Touch-and-Go Deadlift
Maximize time under tension — continuous rep deadlift style that keeps muscles loaded throughout the set for enhanced hypertrophy and work capacity
⚡ Quick Reference
| Aspect | Details |
|---|---|
| Pattern | Hip Hinge (Continuous Tension) |
| Primary Muscles | Glutes, Hamstrings, Erector Spinae |
| Secondary Muscles | Quads, Lats, Traps |
| Equipment | Barbell, Weight Plates |
| Difficulty | ⭐⭐ Intermediate |
| Priority | Common |
Movement Summary
🎯 Setup
Starting Position
- Bar position: Bar over mid-foot, about 1 inch from shins
- Standard plates (17.7" diameter) place bar at correct height
- Stance: Feet hip-width apart, toes slightly out (5-15°)
- Hip hinge: Push hips back, bend down to bar
- Grip: Hands just outside legs, arms vertical
- Double overhand preferred (builds grip endurance)
- Straps acceptable for higher rep sets
- Back position: Neutral spine, chest up, shoulders over/slightly ahead of bar
- First rep setup: Same as conventional deadlift - perfect position
Equipment Setup
| Equipment | Setting | Notes |
|---|---|---|
| Barbell | Standard 20kg/45lb Olympic bar | Standard size |
| Plates | Bumper plates ideal | Protect floor on touch, consistent bounce |
| Weight | 60-80% of 1RM typical | Lighter than dead-stop for higher reps |
| Straps | Optional for high reps | Prevent grip from being limiting factor |
Bumper plates ensure consistent bar height on each touch and are floor-friendly.
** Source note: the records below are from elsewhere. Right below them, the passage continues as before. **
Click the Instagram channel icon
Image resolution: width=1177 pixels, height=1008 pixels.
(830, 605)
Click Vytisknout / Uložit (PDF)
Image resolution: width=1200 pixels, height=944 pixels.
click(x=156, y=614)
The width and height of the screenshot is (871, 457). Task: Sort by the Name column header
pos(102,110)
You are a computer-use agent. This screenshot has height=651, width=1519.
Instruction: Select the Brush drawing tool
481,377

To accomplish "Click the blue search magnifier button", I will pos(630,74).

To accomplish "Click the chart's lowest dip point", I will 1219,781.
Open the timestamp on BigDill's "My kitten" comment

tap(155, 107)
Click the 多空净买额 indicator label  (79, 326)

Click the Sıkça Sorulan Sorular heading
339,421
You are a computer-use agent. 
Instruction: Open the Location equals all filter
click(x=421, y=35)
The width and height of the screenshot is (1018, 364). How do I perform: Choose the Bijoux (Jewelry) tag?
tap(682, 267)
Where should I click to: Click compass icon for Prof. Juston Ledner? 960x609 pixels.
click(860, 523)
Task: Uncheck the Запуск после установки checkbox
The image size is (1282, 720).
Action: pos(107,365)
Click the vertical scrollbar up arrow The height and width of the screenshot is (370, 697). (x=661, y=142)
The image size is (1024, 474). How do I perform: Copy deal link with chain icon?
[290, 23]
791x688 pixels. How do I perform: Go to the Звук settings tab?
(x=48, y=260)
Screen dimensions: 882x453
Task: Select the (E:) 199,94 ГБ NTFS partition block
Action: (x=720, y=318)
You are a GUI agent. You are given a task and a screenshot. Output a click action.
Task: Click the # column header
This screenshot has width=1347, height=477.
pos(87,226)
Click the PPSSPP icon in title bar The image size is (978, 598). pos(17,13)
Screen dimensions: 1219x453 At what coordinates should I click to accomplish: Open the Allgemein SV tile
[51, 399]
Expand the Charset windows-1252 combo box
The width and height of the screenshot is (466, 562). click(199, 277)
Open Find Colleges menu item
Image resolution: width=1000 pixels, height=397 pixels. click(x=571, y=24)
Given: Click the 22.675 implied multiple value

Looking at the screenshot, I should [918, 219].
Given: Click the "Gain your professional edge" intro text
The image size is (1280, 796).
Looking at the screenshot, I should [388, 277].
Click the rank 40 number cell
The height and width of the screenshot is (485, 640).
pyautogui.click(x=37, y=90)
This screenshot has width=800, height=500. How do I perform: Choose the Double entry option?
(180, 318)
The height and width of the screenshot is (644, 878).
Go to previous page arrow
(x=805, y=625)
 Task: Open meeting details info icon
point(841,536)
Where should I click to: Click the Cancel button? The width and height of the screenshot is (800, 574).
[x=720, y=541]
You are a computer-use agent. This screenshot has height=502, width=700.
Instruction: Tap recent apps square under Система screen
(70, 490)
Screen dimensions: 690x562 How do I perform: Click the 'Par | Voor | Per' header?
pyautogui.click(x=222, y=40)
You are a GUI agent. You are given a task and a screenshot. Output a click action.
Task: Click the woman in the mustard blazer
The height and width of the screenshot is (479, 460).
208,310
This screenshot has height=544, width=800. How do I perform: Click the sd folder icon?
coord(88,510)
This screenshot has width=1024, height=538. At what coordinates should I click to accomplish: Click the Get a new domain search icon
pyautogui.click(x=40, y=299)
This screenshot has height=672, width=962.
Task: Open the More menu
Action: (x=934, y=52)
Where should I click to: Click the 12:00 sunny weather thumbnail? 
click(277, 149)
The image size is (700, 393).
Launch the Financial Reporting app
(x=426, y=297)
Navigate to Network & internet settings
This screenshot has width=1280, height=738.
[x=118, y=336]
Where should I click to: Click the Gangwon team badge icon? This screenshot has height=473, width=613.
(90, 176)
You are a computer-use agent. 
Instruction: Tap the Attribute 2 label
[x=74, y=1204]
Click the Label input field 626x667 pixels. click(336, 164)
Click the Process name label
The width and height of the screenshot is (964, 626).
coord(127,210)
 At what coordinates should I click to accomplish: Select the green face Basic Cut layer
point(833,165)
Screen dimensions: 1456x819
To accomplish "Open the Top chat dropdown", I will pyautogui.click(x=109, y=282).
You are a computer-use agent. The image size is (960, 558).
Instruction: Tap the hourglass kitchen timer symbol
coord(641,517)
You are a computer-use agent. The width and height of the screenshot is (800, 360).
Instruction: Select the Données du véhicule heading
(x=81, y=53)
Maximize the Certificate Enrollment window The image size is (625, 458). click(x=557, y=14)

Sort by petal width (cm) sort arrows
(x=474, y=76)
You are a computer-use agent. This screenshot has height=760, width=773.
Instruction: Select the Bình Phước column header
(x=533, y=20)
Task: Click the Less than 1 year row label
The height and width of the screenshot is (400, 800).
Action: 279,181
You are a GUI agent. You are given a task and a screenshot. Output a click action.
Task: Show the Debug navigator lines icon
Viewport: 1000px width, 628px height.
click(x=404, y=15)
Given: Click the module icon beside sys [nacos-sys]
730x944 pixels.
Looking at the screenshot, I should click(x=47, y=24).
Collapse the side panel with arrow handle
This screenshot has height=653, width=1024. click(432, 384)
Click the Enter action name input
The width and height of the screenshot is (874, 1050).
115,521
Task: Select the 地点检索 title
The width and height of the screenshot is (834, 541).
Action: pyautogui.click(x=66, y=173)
If using metal plates, be gentle on the touch - don't bounce aggressively.
🔄 Execution
The Movement
- First Rep Setup
- Touch Phase
- Reversal
- Subsequent Reps
What's happening: Standard deadlift setup for rep one
- Bar over mid-foot, feet hip-width
- Hip hinge down, grip bar outside knees
- Drop hips, chest up, neutral spine
- Big breath, massive brace
- Pull slack out of bar
- Drive through floor, pull to lockout
Tempo: Normal deadlift setup and execution
Feel: Like any conventional deadlift - full setup
Critical: Perfect setup on first rep sets the tone for the entire set
What's happening: Controlled descent to light plate contact
- From lockout, push hips back first
- Maintain neutral spine throughout descent
- Bar stays close to body (drag down thighs/shins)
- Lower until plates lightly touch the floor
- Do NOT rest the bar - maintain tension
- Breathing: Can take quick breath at bottom or hold throughout set
Tempo: 1-2 seconds down (controlled but not slow)
Feel: Continuous tension in hamstrings, glutes, back
Critical: "Touch" not "crash" - plates kiss the floor, don't slam
What's happening: Immediate transition from eccentric to concentric
- As plates touch, immediately reverse direction
- Use slight stretch reflex from hamstrings/glutes
- No pause, no reset - continuous motion
- Maintain all tension created on descent
- Think "bounce out of the bottom" (controlled, not wild)
Tempo: Instant reversal (0 seconds pause)
Feel: Elastic rebound from loaded posterior chain
Cue: "Kiss the floor and drive back up"
What's happening: Continuous reps maintaining perfect form
- Pull to full lockout (hips/knees extended)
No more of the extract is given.